# [Listed entries]
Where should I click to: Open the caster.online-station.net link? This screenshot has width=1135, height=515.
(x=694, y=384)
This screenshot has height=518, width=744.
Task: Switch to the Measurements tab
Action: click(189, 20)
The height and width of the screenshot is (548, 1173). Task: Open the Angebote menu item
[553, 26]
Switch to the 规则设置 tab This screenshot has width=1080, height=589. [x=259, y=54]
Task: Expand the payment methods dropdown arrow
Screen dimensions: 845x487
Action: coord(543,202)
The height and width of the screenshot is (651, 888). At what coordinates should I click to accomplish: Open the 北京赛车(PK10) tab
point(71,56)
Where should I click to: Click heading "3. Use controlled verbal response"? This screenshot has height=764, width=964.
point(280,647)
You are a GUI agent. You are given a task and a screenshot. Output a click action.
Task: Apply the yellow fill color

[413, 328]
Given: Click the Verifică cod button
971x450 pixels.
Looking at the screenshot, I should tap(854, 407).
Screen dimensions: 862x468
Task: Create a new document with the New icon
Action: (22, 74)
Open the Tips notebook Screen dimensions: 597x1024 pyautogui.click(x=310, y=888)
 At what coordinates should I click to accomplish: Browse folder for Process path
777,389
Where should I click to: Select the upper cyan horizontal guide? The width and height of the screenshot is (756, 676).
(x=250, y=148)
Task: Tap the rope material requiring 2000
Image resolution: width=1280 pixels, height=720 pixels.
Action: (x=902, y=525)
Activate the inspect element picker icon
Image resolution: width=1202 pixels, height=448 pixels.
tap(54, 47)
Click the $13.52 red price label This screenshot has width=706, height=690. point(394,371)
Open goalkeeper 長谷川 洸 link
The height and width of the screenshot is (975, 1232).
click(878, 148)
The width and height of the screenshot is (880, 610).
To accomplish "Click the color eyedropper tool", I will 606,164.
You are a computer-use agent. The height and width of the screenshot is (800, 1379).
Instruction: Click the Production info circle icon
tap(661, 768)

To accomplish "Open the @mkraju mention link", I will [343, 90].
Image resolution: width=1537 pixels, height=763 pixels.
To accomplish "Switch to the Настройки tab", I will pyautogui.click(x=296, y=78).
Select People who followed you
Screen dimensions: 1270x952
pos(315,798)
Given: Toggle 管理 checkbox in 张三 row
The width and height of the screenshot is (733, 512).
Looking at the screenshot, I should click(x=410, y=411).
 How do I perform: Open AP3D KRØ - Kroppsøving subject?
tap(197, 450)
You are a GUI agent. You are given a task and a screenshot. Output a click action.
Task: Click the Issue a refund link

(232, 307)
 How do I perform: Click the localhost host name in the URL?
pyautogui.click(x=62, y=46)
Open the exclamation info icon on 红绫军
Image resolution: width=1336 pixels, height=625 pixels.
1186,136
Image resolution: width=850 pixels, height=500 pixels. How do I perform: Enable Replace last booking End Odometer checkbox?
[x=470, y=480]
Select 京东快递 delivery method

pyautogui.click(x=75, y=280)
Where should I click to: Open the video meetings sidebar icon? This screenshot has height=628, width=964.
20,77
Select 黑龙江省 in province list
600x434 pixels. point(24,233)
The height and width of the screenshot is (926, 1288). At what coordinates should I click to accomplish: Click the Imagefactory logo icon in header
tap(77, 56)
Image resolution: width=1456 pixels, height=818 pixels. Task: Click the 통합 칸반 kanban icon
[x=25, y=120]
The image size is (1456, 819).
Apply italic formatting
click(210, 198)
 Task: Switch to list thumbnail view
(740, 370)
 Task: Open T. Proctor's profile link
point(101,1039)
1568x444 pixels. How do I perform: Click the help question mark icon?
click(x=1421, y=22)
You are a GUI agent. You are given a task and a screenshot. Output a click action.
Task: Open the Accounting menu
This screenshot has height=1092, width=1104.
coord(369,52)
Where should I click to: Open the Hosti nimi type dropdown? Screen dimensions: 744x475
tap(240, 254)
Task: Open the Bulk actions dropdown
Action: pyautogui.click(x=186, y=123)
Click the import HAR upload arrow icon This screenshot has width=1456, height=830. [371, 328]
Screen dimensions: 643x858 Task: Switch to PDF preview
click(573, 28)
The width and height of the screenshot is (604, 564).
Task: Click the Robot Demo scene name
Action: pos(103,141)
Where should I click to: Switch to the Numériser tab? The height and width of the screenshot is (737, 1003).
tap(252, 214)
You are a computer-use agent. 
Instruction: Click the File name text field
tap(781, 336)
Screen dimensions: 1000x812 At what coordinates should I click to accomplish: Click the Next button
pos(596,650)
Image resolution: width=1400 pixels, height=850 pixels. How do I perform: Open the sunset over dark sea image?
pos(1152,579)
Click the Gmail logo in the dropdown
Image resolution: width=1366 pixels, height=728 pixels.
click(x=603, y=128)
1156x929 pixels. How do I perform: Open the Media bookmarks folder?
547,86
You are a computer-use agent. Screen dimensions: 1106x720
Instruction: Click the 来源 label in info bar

# [Task requirements]
Where does the word "computer" appear in the listing above? Copy every line that holds it.

# [Solution for this problem]
You are a computer-use agent. The height and width of the screenshot is (800, 1379).
You are a computer-use agent. 
You are a computer-use agent. Screen dimensions: 1106x720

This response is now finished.